With the ageing process, several factors aggravate the risk of depression. These include sadness, weight loss, and aggravated pains, and aches, lack of motivation or feeling of helplessness (Bouchonville et al., 2014). These are common factors among the old people. Research has shown that 15% of the older adults are at a risk of depression. According to estimated from the WHO, adults above 65 years commit suicide more often than any other age group (Harvath & McKenzie, 2012). With the ageing population, increasing worldwide, identification and prevention of depression is paramount in controlling the increasing costs of health care. Increased depression rates are observed in brain disorders including dementia, stroke, and Parkinson’s disease.
In late life, many life changes occur such as retirement. Ones daily routine is disrupted and this can cause sadness, which can aggravate to depression. The level of satisfaction with life determines how one feels about one’s existence (Cahoon, 2012). In addition, depression leads to other medical problems such as dementia in which case one is at risk of other risks such as abuse. Depression can also lead to stroke which cause physical inactivity. Inactivity at old age as discussed earlier is dangerous since it reduces muscle mass and energy. In addition, the death of family members in the ageing process can cause loneliness and later depression. Combined with other issues such as appetite loss and lack of motivation, an older person can feel helpless (Fakhouri et al., 2012). All these factors are common with the older generation and depression.

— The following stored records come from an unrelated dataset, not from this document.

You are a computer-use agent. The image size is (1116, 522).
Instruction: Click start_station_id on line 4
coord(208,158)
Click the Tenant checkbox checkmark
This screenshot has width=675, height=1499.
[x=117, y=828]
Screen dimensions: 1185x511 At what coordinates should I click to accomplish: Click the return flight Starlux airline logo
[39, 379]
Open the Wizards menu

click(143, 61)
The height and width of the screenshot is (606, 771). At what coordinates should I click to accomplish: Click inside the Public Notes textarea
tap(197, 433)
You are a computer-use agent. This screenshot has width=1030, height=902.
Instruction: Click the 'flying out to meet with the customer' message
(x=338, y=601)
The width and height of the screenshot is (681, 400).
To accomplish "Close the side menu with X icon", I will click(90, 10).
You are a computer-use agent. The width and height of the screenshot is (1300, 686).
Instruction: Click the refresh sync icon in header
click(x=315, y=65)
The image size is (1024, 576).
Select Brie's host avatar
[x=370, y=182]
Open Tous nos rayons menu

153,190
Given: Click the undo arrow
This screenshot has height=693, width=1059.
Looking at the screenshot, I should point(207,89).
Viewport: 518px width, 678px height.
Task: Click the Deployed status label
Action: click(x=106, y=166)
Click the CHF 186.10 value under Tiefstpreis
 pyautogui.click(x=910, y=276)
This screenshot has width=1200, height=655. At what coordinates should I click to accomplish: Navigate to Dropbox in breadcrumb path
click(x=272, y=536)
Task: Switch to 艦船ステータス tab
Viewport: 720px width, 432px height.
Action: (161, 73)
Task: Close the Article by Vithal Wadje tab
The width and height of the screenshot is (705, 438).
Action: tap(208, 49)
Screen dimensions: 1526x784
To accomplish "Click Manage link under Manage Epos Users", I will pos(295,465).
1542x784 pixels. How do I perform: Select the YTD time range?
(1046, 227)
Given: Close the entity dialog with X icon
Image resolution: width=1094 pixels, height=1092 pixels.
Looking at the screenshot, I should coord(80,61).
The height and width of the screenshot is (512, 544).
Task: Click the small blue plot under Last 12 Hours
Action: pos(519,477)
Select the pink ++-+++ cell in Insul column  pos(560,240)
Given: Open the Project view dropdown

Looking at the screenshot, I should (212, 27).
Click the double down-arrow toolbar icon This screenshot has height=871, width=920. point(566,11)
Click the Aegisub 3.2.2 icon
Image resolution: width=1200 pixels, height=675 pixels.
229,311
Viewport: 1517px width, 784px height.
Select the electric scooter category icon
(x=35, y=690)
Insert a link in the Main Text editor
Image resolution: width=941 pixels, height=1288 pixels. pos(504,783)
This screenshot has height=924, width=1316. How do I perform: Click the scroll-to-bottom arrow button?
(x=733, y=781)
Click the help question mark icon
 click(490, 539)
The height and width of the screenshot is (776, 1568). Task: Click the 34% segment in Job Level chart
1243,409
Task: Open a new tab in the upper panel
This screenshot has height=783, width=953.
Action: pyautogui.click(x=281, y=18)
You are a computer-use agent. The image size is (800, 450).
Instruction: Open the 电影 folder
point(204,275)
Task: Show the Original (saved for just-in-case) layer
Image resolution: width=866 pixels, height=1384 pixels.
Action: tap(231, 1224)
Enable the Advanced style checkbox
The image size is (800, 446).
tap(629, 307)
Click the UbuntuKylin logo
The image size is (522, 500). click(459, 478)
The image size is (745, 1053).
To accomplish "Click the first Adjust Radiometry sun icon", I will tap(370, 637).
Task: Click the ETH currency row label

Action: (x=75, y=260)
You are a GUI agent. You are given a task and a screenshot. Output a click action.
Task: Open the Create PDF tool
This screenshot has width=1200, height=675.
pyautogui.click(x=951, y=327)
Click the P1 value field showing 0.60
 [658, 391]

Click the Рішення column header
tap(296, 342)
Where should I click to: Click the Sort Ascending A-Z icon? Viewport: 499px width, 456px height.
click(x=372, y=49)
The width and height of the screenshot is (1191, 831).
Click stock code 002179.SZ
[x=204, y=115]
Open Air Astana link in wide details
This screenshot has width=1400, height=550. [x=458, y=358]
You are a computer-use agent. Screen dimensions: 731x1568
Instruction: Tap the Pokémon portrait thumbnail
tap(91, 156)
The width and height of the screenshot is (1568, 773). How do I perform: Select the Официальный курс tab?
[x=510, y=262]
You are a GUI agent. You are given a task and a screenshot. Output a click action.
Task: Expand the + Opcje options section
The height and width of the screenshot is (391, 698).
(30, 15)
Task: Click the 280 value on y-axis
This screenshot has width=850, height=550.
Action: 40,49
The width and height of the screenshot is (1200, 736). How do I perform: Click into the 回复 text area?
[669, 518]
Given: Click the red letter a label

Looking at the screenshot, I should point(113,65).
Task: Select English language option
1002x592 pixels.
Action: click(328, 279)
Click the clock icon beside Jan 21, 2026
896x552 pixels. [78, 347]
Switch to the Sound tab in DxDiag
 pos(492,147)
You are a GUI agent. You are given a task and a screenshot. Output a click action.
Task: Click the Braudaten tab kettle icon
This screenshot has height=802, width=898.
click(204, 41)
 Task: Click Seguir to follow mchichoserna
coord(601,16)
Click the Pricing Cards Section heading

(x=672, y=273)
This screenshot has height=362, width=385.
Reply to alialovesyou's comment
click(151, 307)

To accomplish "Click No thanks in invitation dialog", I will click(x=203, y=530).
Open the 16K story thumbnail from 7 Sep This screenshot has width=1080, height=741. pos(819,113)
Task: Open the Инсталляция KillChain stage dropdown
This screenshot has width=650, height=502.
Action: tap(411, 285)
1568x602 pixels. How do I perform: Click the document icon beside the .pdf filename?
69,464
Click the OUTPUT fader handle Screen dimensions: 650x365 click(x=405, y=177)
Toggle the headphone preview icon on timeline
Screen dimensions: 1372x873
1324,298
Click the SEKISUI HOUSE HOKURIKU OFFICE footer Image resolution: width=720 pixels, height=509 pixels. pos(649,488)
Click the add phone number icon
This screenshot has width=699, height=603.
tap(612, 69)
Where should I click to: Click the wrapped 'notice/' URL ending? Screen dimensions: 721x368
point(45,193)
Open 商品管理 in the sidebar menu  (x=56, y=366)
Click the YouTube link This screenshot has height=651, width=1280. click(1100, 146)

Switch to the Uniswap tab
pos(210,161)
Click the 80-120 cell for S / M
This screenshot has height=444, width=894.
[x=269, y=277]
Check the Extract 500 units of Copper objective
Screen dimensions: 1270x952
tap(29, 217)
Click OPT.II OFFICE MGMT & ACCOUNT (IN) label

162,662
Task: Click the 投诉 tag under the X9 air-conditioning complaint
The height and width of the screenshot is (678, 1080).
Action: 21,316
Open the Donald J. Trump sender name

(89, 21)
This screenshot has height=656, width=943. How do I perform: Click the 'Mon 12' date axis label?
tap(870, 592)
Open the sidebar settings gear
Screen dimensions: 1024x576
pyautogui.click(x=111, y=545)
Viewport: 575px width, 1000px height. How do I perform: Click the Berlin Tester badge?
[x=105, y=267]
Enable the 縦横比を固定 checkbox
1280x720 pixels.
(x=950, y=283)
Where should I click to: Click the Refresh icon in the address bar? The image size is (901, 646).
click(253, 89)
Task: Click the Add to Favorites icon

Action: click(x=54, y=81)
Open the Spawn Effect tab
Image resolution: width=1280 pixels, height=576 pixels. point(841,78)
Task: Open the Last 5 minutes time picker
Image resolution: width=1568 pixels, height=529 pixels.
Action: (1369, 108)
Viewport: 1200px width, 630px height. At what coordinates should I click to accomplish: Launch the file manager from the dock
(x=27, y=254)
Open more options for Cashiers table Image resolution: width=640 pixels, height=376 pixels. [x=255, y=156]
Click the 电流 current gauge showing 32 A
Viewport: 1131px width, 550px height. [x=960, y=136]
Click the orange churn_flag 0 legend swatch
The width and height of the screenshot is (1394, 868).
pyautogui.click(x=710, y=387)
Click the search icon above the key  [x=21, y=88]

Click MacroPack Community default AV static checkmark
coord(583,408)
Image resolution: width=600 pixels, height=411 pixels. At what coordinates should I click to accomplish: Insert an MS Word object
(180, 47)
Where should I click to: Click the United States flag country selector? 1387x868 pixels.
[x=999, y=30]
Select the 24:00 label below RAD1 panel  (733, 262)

Lola is satisfied with her life. She feels wonderful to be alive and energetic. However, she feels hopeless. Such a feeling is not good at her age. As she grows older, the feeling of hopelessness will graduate to sadness and then later to depression. Without proper social support, she is at risk of acquiring mental problems later in her life. The yoga class used to help her full energetic but since she does not attend daily, she sometimes feel weak. In addition, walking from the bus stop carrying groceries causes tiredness, which can aggravate to pain. Such factors can easily lead to depression. The best intervention in this case is increased social support (Rodda, Walker & Carter, 2011). Lola should attend yoga classes, interact with others, and make new friends. In addition, the yoga classes will help with her muscles thus reducing pain and aches.